DIRECTION:
Give the lines of the records below as a numbered list, leaving out blank lines.

TASK MATERIAL:
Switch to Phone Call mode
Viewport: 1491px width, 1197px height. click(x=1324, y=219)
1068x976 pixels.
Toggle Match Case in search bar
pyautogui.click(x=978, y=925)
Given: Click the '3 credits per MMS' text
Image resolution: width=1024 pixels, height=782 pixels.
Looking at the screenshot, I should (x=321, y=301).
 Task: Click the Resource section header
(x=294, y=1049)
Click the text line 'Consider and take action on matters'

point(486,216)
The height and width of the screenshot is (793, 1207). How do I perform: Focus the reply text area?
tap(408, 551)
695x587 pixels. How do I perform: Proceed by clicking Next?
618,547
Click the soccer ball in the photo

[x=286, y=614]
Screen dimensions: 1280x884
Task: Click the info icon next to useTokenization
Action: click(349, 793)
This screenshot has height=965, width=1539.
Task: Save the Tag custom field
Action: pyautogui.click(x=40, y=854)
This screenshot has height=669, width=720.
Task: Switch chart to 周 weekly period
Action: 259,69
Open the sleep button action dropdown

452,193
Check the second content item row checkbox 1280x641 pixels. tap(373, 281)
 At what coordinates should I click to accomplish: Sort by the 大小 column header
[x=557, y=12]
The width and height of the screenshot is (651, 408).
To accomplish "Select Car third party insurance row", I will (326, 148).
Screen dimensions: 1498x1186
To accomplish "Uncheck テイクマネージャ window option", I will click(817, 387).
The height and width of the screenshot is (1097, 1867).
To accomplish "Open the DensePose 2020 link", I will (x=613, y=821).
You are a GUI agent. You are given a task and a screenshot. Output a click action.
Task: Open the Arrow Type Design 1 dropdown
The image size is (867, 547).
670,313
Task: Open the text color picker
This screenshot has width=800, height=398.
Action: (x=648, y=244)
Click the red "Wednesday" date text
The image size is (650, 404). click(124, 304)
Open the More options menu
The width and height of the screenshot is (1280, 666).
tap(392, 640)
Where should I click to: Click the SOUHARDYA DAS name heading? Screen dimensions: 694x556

RESPONSE TO THE TASK:
1. Switch to Phone Call mode
2. Viewport: 1491px width, 1197px height. click(x=1324, y=219)
3. 1068x976 pixels.
4. Toggle Match Case in search bar
5. pyautogui.click(x=978, y=925)
6. Given: Click the '3 credits per MMS' text
7. Image resolution: width=1024 pixels, height=782 pixels.
8. Looking at the screenshot, I should (x=321, y=301).
9.  Task: Click the Resource section header
10. (x=294, y=1049)
11. Click the text line 'Consider and take action on matters'
12. point(486,216)
13. The height and width of the screenshot is (793, 1207). How do I perform: Focus the reply text area?
14. tap(408, 551)
15. 695x587 pixels. How do I perform: Proceed by clicking Next?
16. 618,547
17. Click the soccer ball in the photo
18. [x=286, y=614]
19. Screen dimensions: 1280x884
20. Task: Click the info icon next to useTokenization
21. Action: click(349, 793)
22. This screenshot has height=965, width=1539.
23. Task: Save the Tag custom field
24. Action: pyautogui.click(x=40, y=854)
25. This screenshot has height=669, width=720.
26. Task: Switch chart to 周 weekly period
27. Action: 259,69
28. Open the sleep button action dropdown
29. 452,193
30. Check the second content item row checkbox 1280x641 pixels. tap(373, 281)
31.  At what coordinates should I click to accomplish: Sort by the 大小 column header
32. [x=557, y=12]
33. The width and height of the screenshot is (651, 408).
34. To accomplish "Select Car third party insurance row", I will (326, 148).
35. Screen dimensions: 1498x1186
36. To accomplish "Uncheck テイクマネージャ window option", I will click(817, 387).
37. The height and width of the screenshot is (1097, 1867).
38. To accomplish "Open the DensePose 2020 link", I will (x=613, y=821).
39. You are a GUI agent. You are given a task and a screenshot. Output a click action.
40. Task: Open the Arrow Type Design 1 dropdown
41. The image size is (867, 547).
42. 670,313
43. Task: Open the text color picker
44. This screenshot has width=800, height=398.
45. Action: (x=648, y=244)
46. Click the red "Wednesday" date text
47. The image size is (650, 404). click(124, 304)
48. Open the More options menu
49. The width and height of the screenshot is (1280, 666).
50. tap(392, 640)
51. Where should I click to: Click the SOUHARDYA DAS name heading? Screen dimensions: 694x556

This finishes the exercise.